At least it actually refers to something in the movie, for the killer does indeed carry a cane for his limp. I don't know if it's intentional, especially with the different language, but I applauded this plot point at the end when the motive is explained, because the killer also faked being impotent, which is (at least here/now) referred to as having a limp d**k. So he has two fake limps! I dunno, it amused me anyway.

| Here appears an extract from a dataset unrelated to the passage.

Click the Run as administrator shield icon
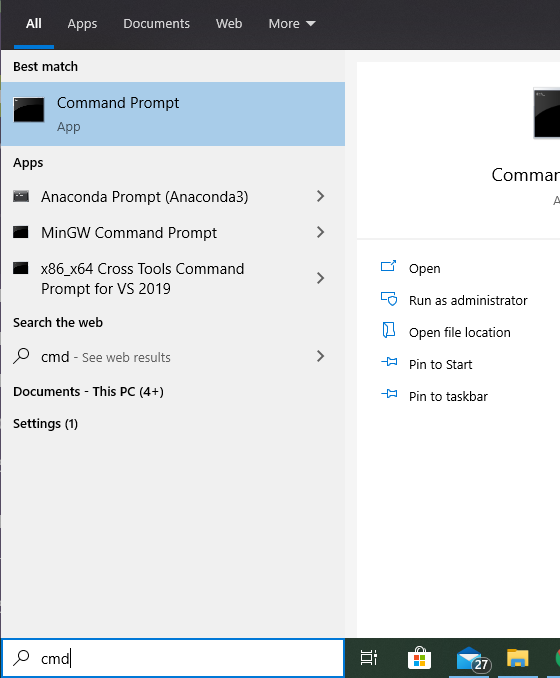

Anyway, the plot is fairly basic: someone witnesses a murder and the cops are suspicious of their story, but eventually they partner up to find the real killer. The initial murder is one for the ages, because our heroine (the stunning Nieves Navarro, who has appeared in a few other gialli) accidentally sees it while looking through a coin operated telescope in the park, and the time runs out at a crucial moment. So she scrambles to get another coin in, by which time the killer has escaped but she can see that he clearly tumbled with a street vendor as he ran. She also can see the house number but not the street name, and I guess we just have to assume that she's unable to track a straight line from the telescope to wherever it's pointing to, because they can't even find a body at first. How powerful was this telescope and why were they wasting it on tourists?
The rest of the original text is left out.